[Prompt]
Of the entries below, copy only those lines that contain the word "menu".

[Input for this task]
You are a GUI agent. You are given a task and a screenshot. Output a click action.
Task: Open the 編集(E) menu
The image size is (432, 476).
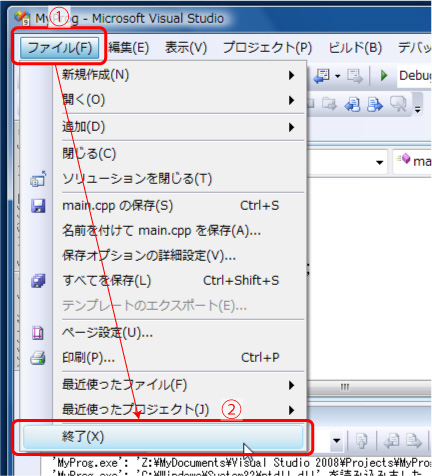click(129, 47)
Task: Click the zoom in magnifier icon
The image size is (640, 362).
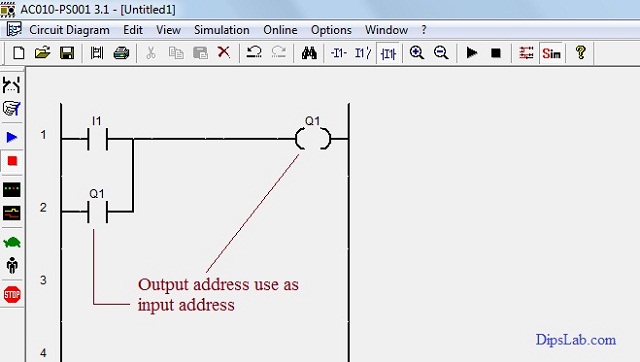Action: click(417, 53)
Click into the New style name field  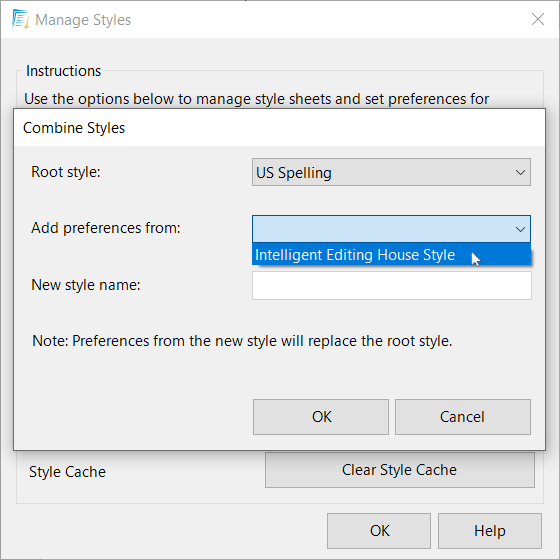(x=391, y=285)
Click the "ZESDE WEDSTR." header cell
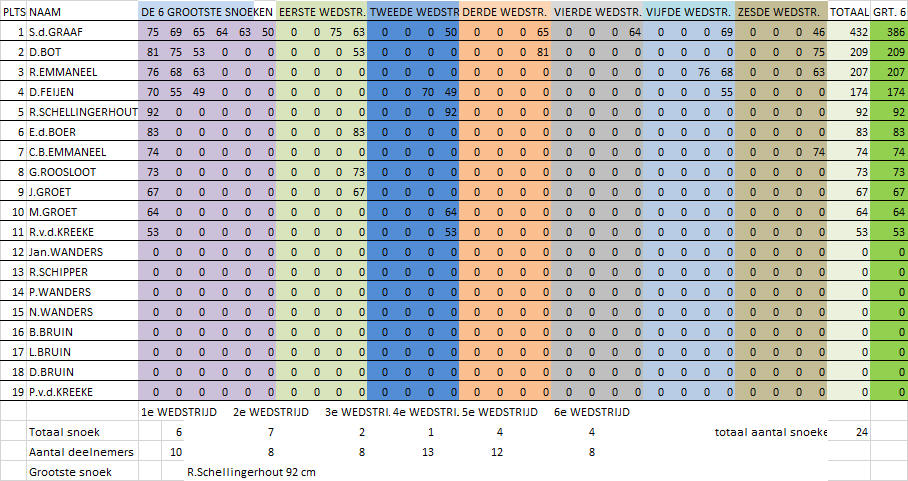The height and width of the screenshot is (481, 908). [780, 12]
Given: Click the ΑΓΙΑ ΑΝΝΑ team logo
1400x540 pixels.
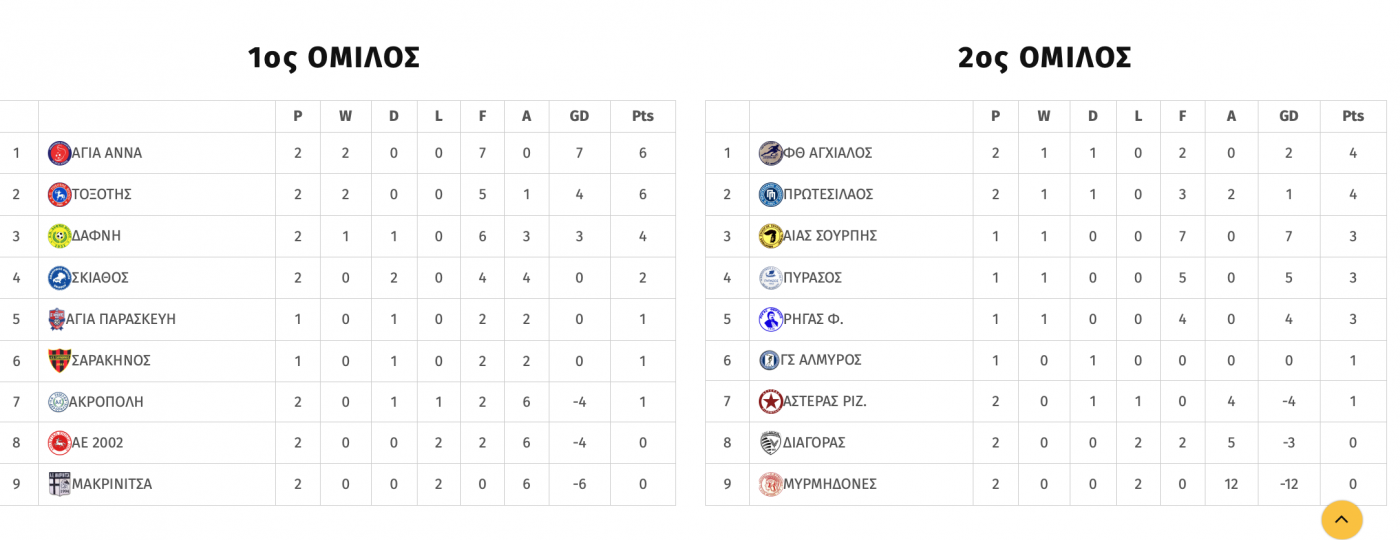Looking at the screenshot, I should pyautogui.click(x=59, y=153).
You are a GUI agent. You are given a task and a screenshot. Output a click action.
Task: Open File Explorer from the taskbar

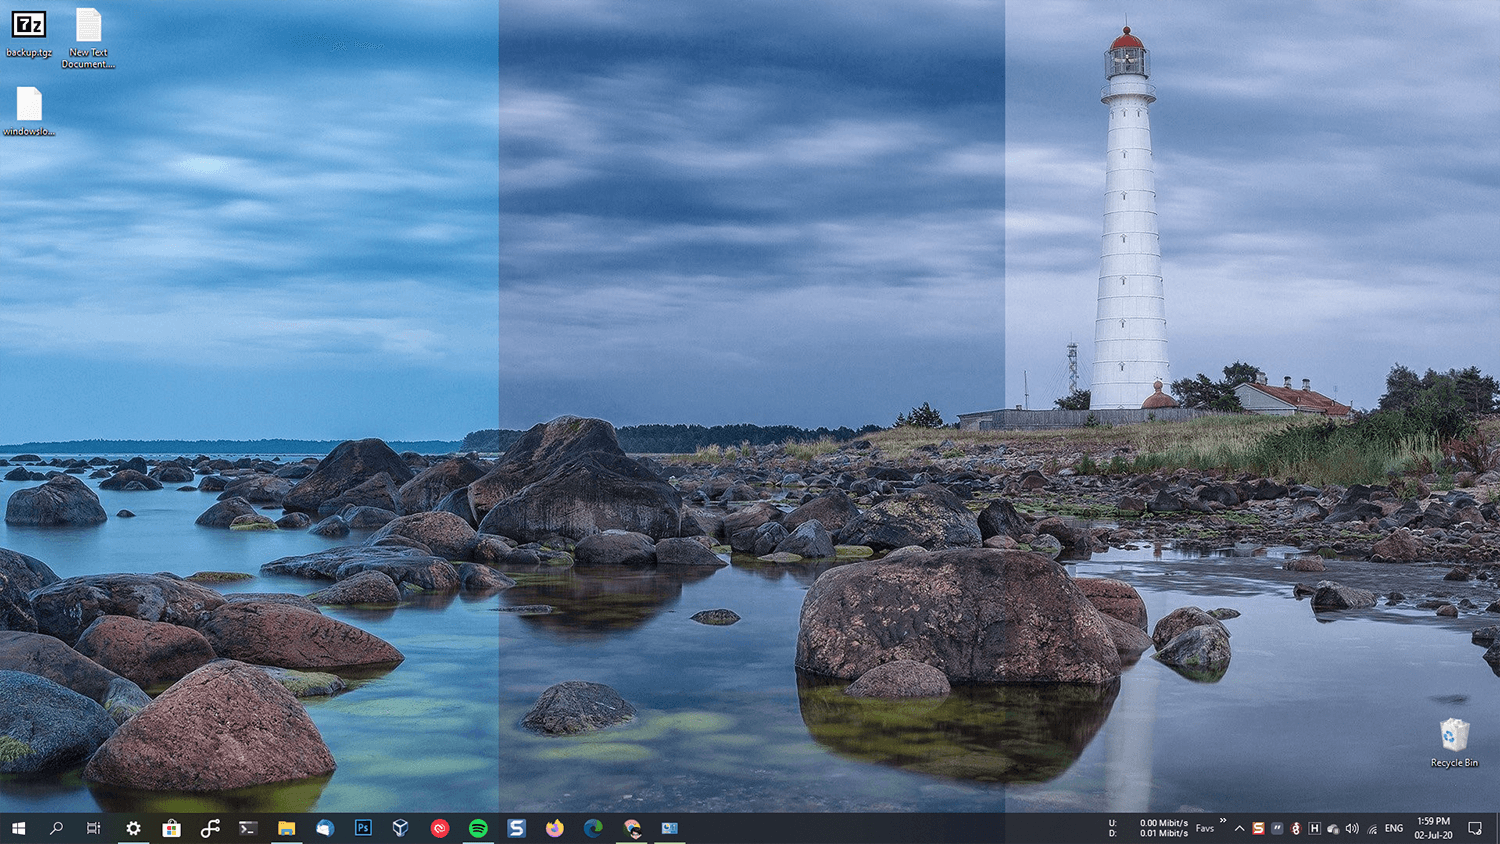(x=285, y=827)
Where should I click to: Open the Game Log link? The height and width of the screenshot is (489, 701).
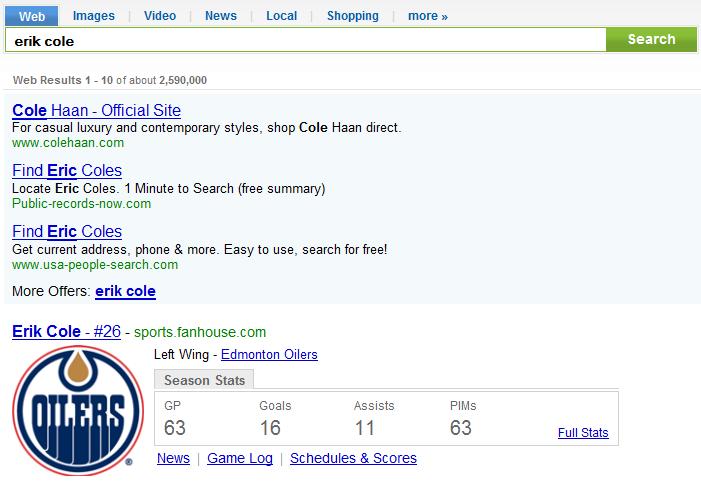click(240, 458)
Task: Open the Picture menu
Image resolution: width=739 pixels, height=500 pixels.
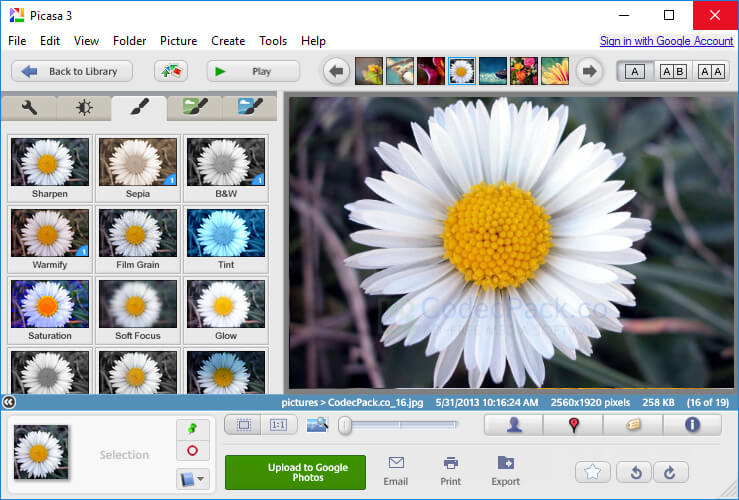Action: (178, 41)
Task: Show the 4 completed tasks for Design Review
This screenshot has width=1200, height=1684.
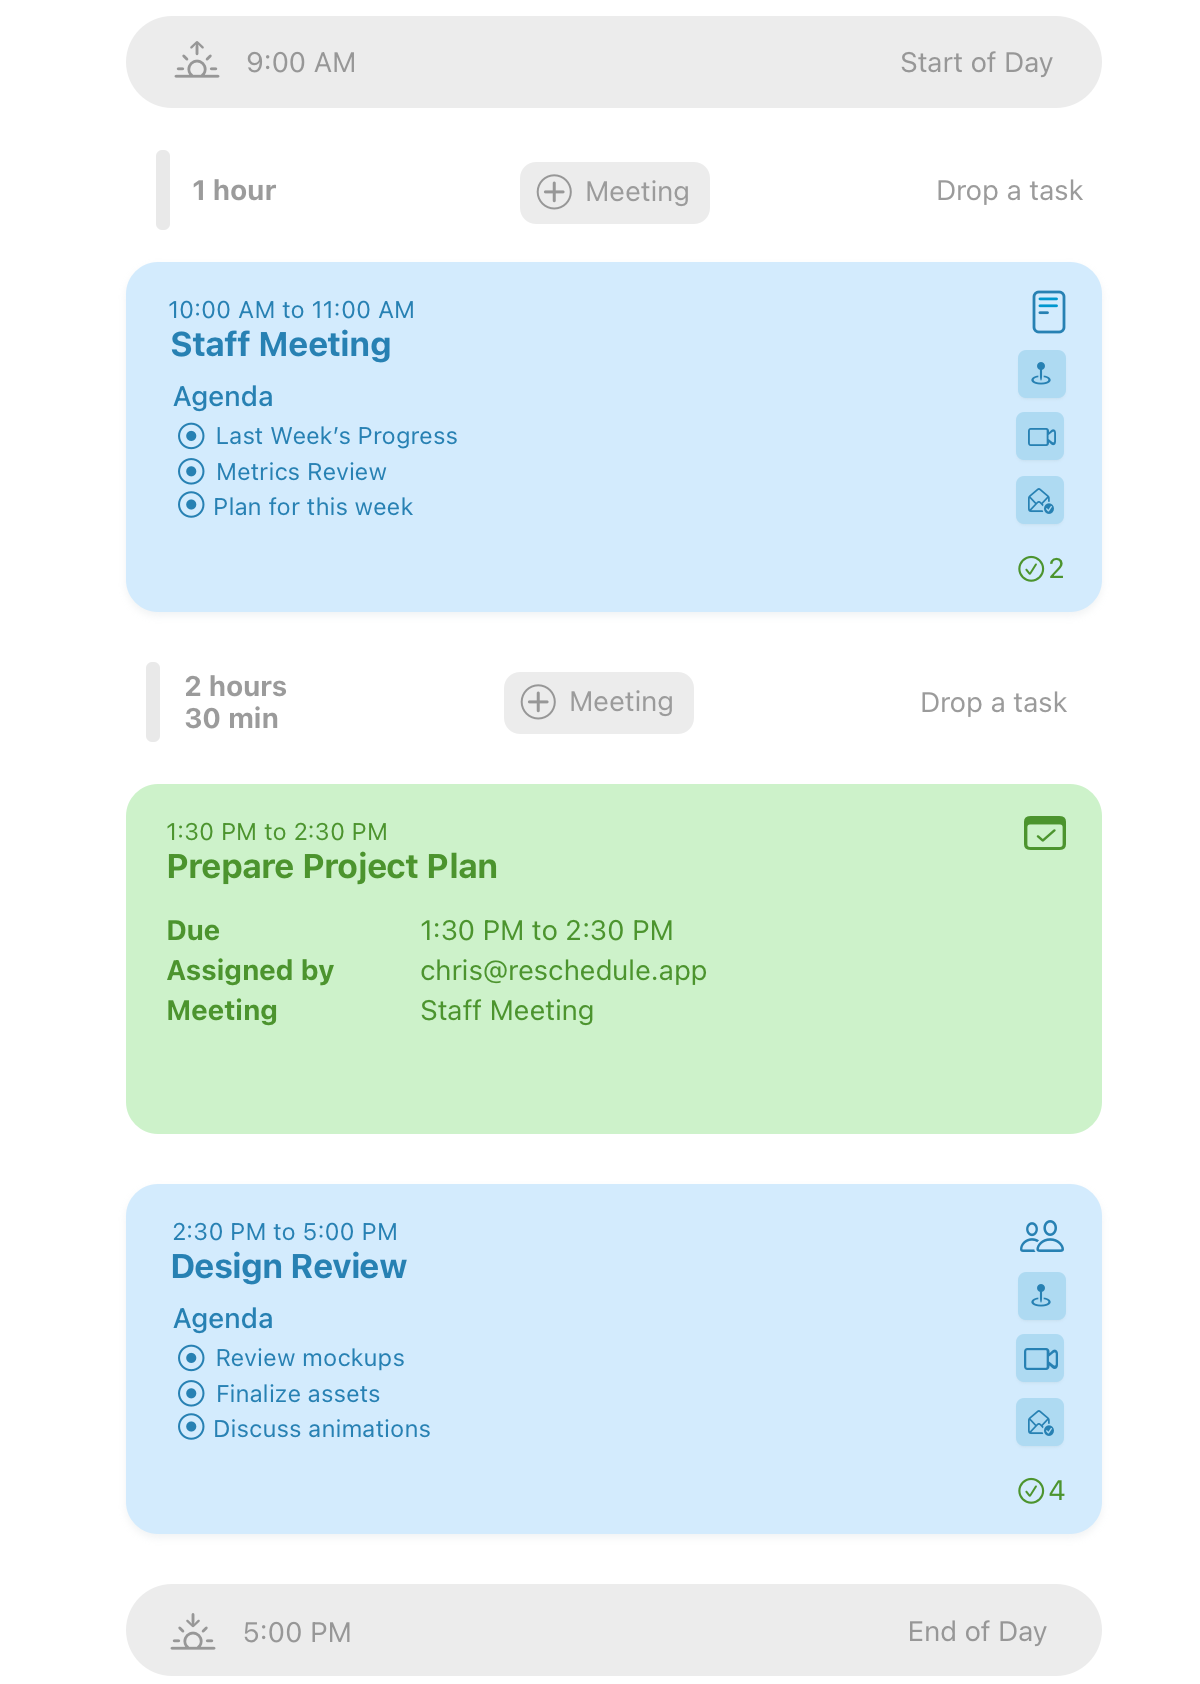Action: (x=1041, y=1491)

[Exercise solution]
Task: Open the 編集(E) menu
Task: Open the Picture menu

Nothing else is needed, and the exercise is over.